Biohybrid Photosynthetic Antenna Complexes for Enhanced Light-Harvesting

Biohybrid antenna systems have been constructed that contain synthetic chromophores attached to 31mer analogues of the bacterial photosynthetic core light-harvesting (LH1) beta-polypeptide. The peptides are engineered with a Cys site for bioconjugation with maleimide-terminated chromophores, which include synthetic bacteriochlorins (BC1, BC2) with strong near-infrared absorption and commercial dyes Oregon green (OGR) and rhodamine red (RR) with strong absorption in the blue-green to yellow-orange regions. The peptides place the Cys 14 (or 6) residues before a native His site that binds bacteriochlorophyll a (BChl-a) and, like the native LH proteins, have high helical content as probed by single-reflection IR spectroscopy. The His residue associates with BChl-a as in the native LH1 beta-polypeptide to form dimeric beta beta-subunit complexes [31mer(-14Cys)X/BChl](2), where X is one of the synthetic chromophores. The native-like BChl-a dimer has Q(y) absorption at 820 nm and serves as the acceptor for energy from light absorbed by the appended synthetic chromophore.

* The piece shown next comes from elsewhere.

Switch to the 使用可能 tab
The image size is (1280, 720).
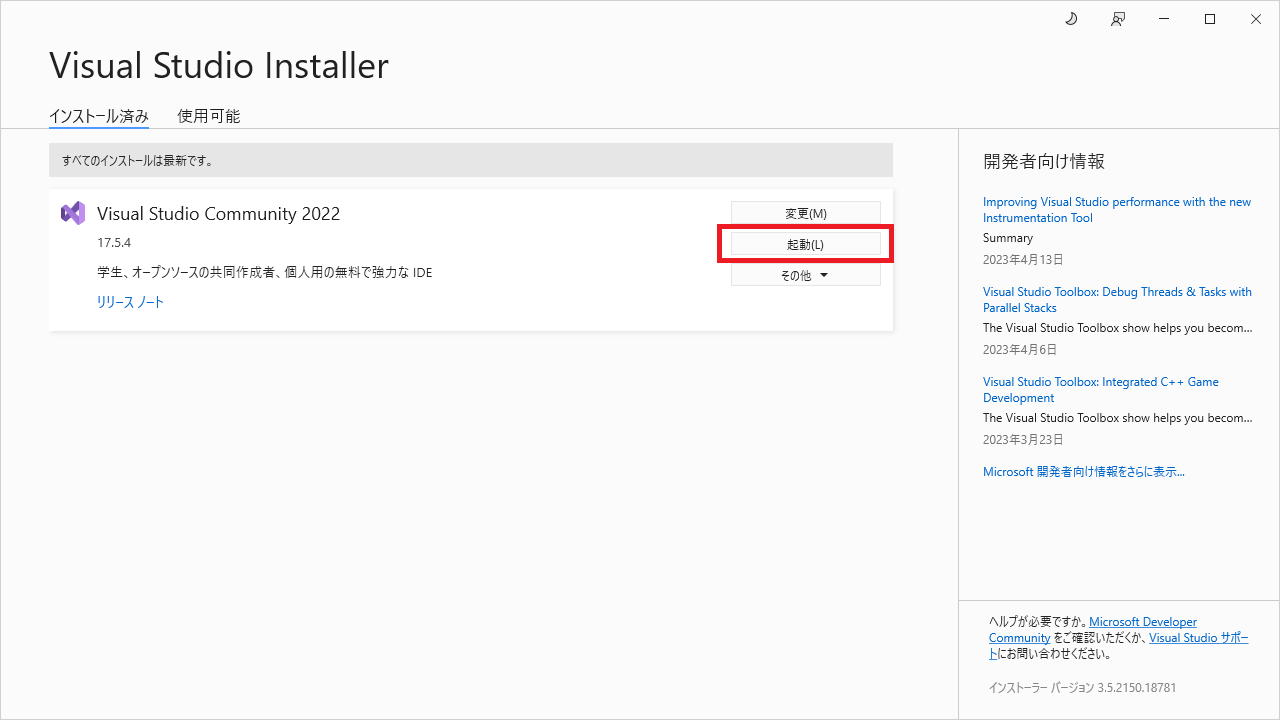coord(208,115)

The energy-transfer characteristics of biohybrid complexes have been characterized by steady-state and time-resolved fluorescence and absorption measurements. The quantum yields of energy transfer from a synthetic chromophore located 14 residues from the BChl-coordinating His site are as follows: OGR (0.30) < RR (0.60) < BC2 (0.90). Oligomeric assemblies of the subunit complexes [31mer(-14Cys)X/BChl](n) are accompanied by a bathochromic shift of the Q(y) absorption of the BChl-a oligomer as far as the 850-nm position found in cyclic native photosynthetic LH2 complexes. Room-temperature stabilized oligomeric biohybrids have energy-transfer quantum yields comparable to those of the dimeric subunit complexes as follows: OGR (0.20) < RR (0.80) < BC1 (0.90). Thus, the new biohybrid antennas retain the energy-transfer and self-assembly characteristics of the native antenna complexes, offer enhanced coverage of the solar spectrum, and illustrate a versatile paradigm for the construction of artificial LH systems.